- INPUT MATERIAL -
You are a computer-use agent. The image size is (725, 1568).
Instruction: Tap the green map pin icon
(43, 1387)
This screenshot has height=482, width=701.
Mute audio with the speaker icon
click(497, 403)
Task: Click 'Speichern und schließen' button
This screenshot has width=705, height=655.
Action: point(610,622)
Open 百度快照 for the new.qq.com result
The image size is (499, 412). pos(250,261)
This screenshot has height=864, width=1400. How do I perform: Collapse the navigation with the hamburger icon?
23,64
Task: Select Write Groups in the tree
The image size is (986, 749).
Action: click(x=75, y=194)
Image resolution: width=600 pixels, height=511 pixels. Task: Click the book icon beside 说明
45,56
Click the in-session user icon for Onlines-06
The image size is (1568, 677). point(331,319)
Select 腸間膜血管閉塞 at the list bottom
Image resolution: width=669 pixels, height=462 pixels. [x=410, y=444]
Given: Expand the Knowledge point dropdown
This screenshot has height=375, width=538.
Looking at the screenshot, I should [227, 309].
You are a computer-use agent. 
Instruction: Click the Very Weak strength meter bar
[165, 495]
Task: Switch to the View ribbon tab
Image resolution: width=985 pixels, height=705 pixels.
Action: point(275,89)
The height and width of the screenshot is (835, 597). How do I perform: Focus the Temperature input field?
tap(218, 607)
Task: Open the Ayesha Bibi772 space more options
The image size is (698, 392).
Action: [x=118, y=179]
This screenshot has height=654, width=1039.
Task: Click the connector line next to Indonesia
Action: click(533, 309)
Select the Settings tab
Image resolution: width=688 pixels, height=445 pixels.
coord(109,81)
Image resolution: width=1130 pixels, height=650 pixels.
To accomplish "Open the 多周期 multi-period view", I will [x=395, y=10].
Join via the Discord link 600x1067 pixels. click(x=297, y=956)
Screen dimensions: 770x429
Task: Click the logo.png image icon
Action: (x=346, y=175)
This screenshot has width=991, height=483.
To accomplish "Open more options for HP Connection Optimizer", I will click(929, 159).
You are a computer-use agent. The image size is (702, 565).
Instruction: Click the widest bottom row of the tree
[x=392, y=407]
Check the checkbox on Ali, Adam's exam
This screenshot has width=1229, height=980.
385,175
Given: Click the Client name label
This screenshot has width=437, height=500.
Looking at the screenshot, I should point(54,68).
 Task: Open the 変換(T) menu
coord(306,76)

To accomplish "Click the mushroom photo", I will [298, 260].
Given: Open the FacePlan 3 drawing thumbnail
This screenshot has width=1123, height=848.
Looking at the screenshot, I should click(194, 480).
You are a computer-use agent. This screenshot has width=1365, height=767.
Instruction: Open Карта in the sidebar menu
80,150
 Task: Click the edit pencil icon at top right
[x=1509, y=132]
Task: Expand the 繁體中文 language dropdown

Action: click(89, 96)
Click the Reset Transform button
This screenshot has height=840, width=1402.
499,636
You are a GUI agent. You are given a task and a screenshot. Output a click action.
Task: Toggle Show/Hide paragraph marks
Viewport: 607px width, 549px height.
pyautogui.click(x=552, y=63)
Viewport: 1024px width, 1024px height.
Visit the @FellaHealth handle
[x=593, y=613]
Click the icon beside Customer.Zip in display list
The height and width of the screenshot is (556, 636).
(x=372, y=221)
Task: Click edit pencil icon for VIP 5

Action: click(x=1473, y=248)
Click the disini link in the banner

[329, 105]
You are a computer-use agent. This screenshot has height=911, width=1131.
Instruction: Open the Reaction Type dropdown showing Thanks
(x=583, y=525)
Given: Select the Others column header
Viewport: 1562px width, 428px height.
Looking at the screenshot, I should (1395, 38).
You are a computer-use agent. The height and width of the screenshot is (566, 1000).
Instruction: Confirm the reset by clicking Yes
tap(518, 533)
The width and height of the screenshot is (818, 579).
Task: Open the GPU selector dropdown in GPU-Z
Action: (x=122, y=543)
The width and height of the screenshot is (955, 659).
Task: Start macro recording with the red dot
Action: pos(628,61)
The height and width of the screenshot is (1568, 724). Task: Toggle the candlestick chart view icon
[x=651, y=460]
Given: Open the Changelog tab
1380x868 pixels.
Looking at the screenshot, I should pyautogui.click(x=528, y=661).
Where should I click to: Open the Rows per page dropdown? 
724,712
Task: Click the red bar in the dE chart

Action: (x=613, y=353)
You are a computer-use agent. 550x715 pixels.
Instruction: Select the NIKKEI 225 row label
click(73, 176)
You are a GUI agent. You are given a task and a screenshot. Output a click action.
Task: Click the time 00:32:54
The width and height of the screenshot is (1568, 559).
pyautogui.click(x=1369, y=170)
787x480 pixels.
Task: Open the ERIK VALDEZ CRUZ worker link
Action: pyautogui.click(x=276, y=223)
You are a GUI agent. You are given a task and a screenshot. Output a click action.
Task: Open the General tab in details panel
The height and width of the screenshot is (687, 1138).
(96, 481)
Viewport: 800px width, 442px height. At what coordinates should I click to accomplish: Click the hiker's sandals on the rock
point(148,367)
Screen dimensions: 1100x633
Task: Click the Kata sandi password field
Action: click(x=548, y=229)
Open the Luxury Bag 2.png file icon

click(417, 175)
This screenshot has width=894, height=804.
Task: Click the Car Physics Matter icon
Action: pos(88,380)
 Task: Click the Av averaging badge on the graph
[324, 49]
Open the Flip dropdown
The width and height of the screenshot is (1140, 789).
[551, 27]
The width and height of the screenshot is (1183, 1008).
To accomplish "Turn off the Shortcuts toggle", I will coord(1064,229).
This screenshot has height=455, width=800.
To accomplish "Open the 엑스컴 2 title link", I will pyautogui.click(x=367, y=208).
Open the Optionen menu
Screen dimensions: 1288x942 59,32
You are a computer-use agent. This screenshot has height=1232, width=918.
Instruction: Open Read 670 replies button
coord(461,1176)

- SHORT EXERCISE -
Recast every one of the records above as a numbered list, one item per line, and leave out any blank lines.

- ANSWER BELOW -
1. You are a computer-use agent. The image size is (725, 1568).
2. Instruction: Tap the green map pin icon
3. (43, 1387)
4. This screenshot has height=482, width=701.
5. Mute audio with the speaker icon
6. click(497, 403)
7. Task: Click 'Speichern und schließen' button
8. This screenshot has width=705, height=655.
9. Action: point(610,622)
10. Open 百度快照 for the new.qq.com result
11. The image size is (499, 412). pos(250,261)
12. This screenshot has height=864, width=1400. How do I perform: Collapse the navigation with the hamburger icon?
13. 23,64
14. Task: Select Write Groups in the tree
15. The image size is (986, 749).
16. Action: click(x=75, y=194)
17. Image resolution: width=600 pixels, height=511 pixels. Task: Click the book icon beside 说明
18. 45,56
19. Click the in-session user icon for Onlines-06
20. The image size is (1568, 677). point(331,319)
21. Select 腸間膜血管閉塞 at the list bottom
22. Image resolution: width=669 pixels, height=462 pixels. [x=410, y=444]
23. Given: Expand the Knowledge point dropdown
24. This screenshot has height=375, width=538.
25. Looking at the screenshot, I should [227, 309].
26. You are a computer-use agent. 
27. Instruction: Click the Very Weak strength meter bar
28. [165, 495]
29. Task: Switch to the View ribbon tab
30. Image resolution: width=985 pixels, height=705 pixels.
31. Action: point(275,89)
32. The height and width of the screenshot is (835, 597). How do I perform: Focus the Temperature input field?
33. tap(218, 607)
34. Task: Open the Ayesha Bibi772 space more options
35. The image size is (698, 392).
36. Action: [x=118, y=179]
37. This screenshot has height=654, width=1039.
38. Task: Click the connector line next to Indonesia
39. Action: click(533, 309)
40. Select the Settings tab
41. Image resolution: width=688 pixels, height=445 pixels.
42. coord(109,81)
43. Image resolution: width=1130 pixels, height=650 pixels.
44. To accomplish "Open the 多周期 multi-period view", I will [x=395, y=10].
45. Join via the Discord link 600x1067 pixels. click(x=297, y=956)
46. Screen dimensions: 770x429
47. Task: Click the logo.png image icon
48. Action: (x=346, y=175)
49. This screenshot has width=991, height=483.
50. To accomplish "Open more options for HP Connection Optimizer", I will click(929, 159).
51. You are a computer-use agent. The image size is (702, 565).
52. Instruction: Click the widest bottom row of the tree
53. [x=392, y=407]
54. Check the checkbox on Ali, Adam's exam
55. This screenshot has width=1229, height=980.
56. 385,175
57. Given: Click the Client name label
58. This screenshot has width=437, height=500.
59. Looking at the screenshot, I should point(54,68).
60.  Task: Open the 変換(T) menu
61. coord(306,76)
62. To accomplish "Click the mushroom photo", I will [298, 260].
63. Given: Open the FacePlan 3 drawing thumbnail
64. This screenshot has width=1123, height=848.
65. Looking at the screenshot, I should click(194, 480).
66. You are a computer-use agent. This screenshot has width=1365, height=767.
67. Instruction: Open Карта in the sidebar menu
68. 80,150
69.  Task: Click the edit pencil icon at top right
70. [x=1509, y=132]
71. Task: Expand the 繁體中文 language dropdown
72. Action: click(89, 96)
73. Click the Reset Transform button
74. This screenshot has height=840, width=1402.
75. 499,636
76. You are a GUI agent. You are given a task and a screenshot. Output a click action.
77. Task: Toggle Show/Hide paragraph marks
78. Viewport: 607px width, 549px height.
79. pyautogui.click(x=552, y=63)
80. Viewport: 1024px width, 1024px height.
81. Visit the @FellaHealth handle
82. [x=593, y=613]
83. Click the icon beside Customer.Zip in display list
84. The height and width of the screenshot is (556, 636).
85. (x=372, y=221)
86. Task: Click edit pencil icon for VIP 5
87. Action: click(x=1473, y=248)
88. Click the disini link in the banner
89. [329, 105]
90. You are a computer-use agent. This screenshot has height=911, width=1131.
91. Instruction: Open the Reaction Type dropdown showing Thanks
92. (x=583, y=525)
93. Given: Select the Others column header
94. Viewport: 1562px width, 428px height.
95. Looking at the screenshot, I should (1395, 38).
96. You are a computer-use agent. The height and width of the screenshot is (566, 1000).
97. Instruction: Confirm the reset by clicking Yes
98. tap(518, 533)
99. The width and height of the screenshot is (818, 579).
100. Task: Open the GPU selector dropdown in GPU-Z
101. Action: (x=122, y=543)
102. The width and height of the screenshot is (955, 659).
103. Task: Start macro recording with the red dot
104. Action: pos(628,61)
105. The height and width of the screenshot is (1568, 724). Task: Toggle the candlestick chart view icon
106. [x=651, y=460]
107. Given: Open the Changelog tab
108. 1380x868 pixels.
109. Looking at the screenshot, I should pyautogui.click(x=528, y=661).
110. Where should I click to: Open the Rows per page dropdown? 
111. 724,712
112. Task: Click the red bar in the dE chart
113. Action: (x=613, y=353)
114. You are a computer-use agent. 550x715 pixels.
115. Instruction: Select the NIKKEI 225 row label
116. click(73, 176)
117. You are a GUI agent. You are given a task and a screenshot. Output a click action.
118. Task: Click the time 00:32:54
119. The width and height of the screenshot is (1568, 559).
120. pyautogui.click(x=1369, y=170)
121. 787x480 pixels.
122. Task: Open the ERIK VALDEZ CRUZ worker link
123. Action: pyautogui.click(x=276, y=223)
124. You are a GUI agent. You are given a task and a screenshot. Output a click action.
125. Task: Open the General tab in details panel
126. The height and width of the screenshot is (687, 1138).
127. (96, 481)
128. Viewport: 800px width, 442px height. At what coordinates should I click to accomplish: Click the hiker's sandals on the rock
129. point(148,367)
130. Screen dimensions: 1100x633
131. Task: Click the Kata sandi password field
132. Action: click(x=548, y=229)
133. Open the Luxury Bag 2.png file icon
134. click(417, 175)
135. This screenshot has width=894, height=804.
136. Task: Click the Car Physics Matter icon
137. Action: pos(88,380)
138.  Task: Click the Av averaging badge on the graph
139. [324, 49]
140. Open the Flip dropdown
141. The width and height of the screenshot is (1140, 789).
142. [551, 27]
143. The width and height of the screenshot is (1183, 1008).
144. To accomplish "Turn off the Shortcuts toggle", I will coord(1064,229).
145. This screenshot has height=455, width=800.
146. To accomplish "Open the 엑스컴 2 title link", I will pyautogui.click(x=367, y=208).
147. Open the Optionen menu
148. Screen dimensions: 1288x942 59,32
149. You are a computer-use agent. This screenshot has height=1232, width=918.
150. Instruction: Open Read 670 replies button
151. coord(461,1176)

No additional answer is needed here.